§ Listed records:
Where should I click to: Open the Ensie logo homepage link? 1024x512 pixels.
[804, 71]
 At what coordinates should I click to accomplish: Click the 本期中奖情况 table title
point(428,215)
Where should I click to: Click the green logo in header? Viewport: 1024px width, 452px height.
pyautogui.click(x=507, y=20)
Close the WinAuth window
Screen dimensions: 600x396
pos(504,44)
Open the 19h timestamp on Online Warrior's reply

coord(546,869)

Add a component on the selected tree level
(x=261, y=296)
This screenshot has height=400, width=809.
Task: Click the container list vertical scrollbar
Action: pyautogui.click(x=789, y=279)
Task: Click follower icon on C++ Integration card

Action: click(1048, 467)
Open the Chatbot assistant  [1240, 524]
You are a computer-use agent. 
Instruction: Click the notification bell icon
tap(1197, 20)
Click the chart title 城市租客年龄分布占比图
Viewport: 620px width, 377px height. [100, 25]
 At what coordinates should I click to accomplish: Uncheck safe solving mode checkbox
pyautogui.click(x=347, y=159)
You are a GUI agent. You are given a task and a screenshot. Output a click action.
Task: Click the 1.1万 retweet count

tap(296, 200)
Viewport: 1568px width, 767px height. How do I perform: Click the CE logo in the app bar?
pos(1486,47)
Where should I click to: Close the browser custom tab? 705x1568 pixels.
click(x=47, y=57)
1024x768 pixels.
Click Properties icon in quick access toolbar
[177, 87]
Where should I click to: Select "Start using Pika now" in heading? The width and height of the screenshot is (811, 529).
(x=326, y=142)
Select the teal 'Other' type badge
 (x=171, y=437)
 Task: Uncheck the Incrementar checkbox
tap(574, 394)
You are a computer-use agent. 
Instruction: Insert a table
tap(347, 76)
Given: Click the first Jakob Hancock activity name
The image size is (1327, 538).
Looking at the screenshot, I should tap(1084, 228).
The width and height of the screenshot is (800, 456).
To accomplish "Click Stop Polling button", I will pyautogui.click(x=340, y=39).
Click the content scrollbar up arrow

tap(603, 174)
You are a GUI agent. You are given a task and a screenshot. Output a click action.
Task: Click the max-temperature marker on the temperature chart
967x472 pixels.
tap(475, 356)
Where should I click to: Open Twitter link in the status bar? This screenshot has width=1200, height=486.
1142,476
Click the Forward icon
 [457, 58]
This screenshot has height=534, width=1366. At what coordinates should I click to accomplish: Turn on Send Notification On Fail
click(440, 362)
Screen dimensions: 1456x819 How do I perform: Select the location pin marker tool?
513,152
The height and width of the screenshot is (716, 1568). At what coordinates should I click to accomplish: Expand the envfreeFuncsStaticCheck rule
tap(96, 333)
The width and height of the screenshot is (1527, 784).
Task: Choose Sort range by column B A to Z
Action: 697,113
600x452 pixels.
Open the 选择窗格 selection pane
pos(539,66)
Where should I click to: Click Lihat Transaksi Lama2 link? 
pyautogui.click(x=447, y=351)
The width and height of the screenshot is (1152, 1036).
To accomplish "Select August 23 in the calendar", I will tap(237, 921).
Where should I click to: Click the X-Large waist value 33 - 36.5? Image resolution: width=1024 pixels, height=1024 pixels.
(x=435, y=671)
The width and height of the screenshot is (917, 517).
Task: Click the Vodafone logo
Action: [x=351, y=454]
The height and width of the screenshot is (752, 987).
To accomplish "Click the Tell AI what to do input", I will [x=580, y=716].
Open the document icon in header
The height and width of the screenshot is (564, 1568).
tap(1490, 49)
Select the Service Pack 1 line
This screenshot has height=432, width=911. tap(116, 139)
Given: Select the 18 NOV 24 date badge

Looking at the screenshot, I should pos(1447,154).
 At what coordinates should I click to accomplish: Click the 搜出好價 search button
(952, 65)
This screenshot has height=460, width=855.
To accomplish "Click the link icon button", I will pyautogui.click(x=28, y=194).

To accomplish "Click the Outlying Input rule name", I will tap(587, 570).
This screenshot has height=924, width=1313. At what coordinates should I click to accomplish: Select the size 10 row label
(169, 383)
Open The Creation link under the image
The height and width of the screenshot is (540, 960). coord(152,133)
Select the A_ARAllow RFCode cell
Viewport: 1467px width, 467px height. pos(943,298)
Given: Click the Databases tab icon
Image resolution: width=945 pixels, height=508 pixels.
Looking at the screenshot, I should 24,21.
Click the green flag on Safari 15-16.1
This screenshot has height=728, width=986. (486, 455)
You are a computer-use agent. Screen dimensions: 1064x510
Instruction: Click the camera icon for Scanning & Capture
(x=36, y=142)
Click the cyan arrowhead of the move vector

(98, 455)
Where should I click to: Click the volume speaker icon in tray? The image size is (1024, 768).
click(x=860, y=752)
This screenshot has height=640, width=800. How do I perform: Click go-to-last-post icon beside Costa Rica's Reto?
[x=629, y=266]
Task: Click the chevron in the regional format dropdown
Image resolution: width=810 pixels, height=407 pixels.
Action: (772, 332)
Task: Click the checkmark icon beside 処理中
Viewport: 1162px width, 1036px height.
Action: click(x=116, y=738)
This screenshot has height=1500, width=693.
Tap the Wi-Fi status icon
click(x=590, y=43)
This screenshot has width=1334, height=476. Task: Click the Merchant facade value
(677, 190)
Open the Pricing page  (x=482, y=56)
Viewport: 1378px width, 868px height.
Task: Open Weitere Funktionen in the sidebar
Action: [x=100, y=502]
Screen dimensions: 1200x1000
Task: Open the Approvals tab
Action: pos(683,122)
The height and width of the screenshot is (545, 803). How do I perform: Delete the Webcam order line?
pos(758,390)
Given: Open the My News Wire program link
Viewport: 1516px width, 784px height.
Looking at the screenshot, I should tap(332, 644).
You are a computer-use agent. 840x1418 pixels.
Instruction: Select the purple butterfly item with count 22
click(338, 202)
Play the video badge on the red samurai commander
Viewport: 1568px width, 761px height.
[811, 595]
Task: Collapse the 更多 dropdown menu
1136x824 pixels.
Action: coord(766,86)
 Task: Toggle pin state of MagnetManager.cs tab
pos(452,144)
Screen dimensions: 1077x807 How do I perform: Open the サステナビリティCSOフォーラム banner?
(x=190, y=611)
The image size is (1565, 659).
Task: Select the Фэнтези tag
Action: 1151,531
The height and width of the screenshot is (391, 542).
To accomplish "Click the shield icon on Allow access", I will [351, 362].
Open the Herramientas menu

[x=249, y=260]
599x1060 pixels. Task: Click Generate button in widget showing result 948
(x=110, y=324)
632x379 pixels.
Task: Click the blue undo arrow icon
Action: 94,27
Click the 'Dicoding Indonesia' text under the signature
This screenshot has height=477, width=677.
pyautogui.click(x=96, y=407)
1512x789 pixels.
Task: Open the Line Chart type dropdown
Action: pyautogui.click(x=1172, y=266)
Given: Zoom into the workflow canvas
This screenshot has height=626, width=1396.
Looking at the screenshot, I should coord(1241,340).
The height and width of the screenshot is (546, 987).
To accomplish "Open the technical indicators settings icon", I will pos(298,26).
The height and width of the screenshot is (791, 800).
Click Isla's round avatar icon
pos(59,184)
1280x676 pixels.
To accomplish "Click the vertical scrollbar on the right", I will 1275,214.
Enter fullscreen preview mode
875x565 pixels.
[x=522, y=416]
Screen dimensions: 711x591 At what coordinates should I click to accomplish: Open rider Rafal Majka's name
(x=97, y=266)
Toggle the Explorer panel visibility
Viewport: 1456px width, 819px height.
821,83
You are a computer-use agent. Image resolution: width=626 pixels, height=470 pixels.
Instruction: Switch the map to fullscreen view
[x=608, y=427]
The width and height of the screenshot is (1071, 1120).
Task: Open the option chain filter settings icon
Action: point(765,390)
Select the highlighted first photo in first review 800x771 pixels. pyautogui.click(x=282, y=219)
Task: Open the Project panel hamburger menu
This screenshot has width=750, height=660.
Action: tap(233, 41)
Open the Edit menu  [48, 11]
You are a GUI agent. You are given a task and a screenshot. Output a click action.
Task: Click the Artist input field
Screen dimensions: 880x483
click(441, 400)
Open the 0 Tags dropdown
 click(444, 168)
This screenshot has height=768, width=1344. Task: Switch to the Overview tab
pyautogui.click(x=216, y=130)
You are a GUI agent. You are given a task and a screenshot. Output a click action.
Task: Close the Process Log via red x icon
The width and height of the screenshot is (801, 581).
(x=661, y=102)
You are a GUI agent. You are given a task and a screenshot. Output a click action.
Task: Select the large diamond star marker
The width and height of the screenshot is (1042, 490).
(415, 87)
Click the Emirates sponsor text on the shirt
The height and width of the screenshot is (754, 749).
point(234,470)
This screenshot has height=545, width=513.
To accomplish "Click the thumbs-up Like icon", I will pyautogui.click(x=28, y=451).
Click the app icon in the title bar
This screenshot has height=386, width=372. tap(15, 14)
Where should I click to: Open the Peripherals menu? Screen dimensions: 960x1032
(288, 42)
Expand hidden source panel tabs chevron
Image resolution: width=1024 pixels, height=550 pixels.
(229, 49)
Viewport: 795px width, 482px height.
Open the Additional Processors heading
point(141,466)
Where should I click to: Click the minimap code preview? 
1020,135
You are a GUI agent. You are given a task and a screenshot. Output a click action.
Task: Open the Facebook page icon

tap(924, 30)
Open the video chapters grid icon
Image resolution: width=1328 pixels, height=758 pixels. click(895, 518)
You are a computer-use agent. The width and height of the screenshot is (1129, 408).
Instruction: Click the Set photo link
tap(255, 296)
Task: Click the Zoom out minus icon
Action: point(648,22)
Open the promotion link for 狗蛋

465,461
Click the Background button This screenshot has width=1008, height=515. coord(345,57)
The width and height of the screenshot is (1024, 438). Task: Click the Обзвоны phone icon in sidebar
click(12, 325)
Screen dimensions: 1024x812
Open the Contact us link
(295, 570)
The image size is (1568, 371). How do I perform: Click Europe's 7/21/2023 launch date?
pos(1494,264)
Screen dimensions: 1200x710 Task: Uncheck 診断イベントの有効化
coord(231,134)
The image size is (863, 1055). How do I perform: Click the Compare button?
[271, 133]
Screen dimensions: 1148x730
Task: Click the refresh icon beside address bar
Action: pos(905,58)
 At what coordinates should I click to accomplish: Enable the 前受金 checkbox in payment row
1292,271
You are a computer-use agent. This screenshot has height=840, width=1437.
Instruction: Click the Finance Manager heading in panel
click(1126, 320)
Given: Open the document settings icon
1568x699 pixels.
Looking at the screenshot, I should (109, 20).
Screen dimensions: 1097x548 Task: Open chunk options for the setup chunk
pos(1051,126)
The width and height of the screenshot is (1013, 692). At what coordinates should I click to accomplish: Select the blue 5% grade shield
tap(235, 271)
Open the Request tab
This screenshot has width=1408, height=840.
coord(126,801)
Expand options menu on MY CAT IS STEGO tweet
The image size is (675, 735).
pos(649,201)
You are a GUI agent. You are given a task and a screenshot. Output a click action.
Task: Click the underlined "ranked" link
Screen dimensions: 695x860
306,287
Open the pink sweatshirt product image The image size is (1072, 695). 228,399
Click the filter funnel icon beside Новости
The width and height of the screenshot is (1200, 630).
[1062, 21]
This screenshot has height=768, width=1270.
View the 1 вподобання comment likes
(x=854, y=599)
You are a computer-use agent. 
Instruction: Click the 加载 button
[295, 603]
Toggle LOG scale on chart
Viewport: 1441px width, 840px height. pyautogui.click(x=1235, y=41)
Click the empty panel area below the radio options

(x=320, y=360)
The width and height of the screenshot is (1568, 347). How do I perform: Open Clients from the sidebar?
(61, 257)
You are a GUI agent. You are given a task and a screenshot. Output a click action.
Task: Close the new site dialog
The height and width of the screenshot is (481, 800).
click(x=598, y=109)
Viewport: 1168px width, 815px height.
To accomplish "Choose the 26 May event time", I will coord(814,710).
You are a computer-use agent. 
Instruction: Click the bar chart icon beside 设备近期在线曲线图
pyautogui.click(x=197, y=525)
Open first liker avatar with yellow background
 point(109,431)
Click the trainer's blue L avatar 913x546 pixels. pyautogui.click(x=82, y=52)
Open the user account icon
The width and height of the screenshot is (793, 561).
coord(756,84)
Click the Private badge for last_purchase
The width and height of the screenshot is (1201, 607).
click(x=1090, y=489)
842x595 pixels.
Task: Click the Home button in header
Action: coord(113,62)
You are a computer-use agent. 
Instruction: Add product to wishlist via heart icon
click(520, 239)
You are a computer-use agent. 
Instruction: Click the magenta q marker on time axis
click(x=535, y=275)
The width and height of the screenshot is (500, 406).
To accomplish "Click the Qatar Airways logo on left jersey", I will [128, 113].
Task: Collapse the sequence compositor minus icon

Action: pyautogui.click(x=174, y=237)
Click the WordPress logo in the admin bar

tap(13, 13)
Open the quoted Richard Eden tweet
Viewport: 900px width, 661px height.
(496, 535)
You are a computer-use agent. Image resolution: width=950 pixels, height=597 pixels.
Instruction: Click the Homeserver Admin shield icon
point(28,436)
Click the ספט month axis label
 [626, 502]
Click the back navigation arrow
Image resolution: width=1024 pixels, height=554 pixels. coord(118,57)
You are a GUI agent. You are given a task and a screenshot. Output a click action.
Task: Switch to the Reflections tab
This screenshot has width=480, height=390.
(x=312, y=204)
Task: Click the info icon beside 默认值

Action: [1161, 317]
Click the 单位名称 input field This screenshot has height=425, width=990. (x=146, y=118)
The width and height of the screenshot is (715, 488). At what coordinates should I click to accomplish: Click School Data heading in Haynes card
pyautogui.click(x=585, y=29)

§ Task prompt: Your answer should consist of copies of the lines above that include the string "field".

§ Written answer:
Task: Click the Artist input field
Click the 单位名称 input field This screenshot has height=425, width=990. (x=146, y=118)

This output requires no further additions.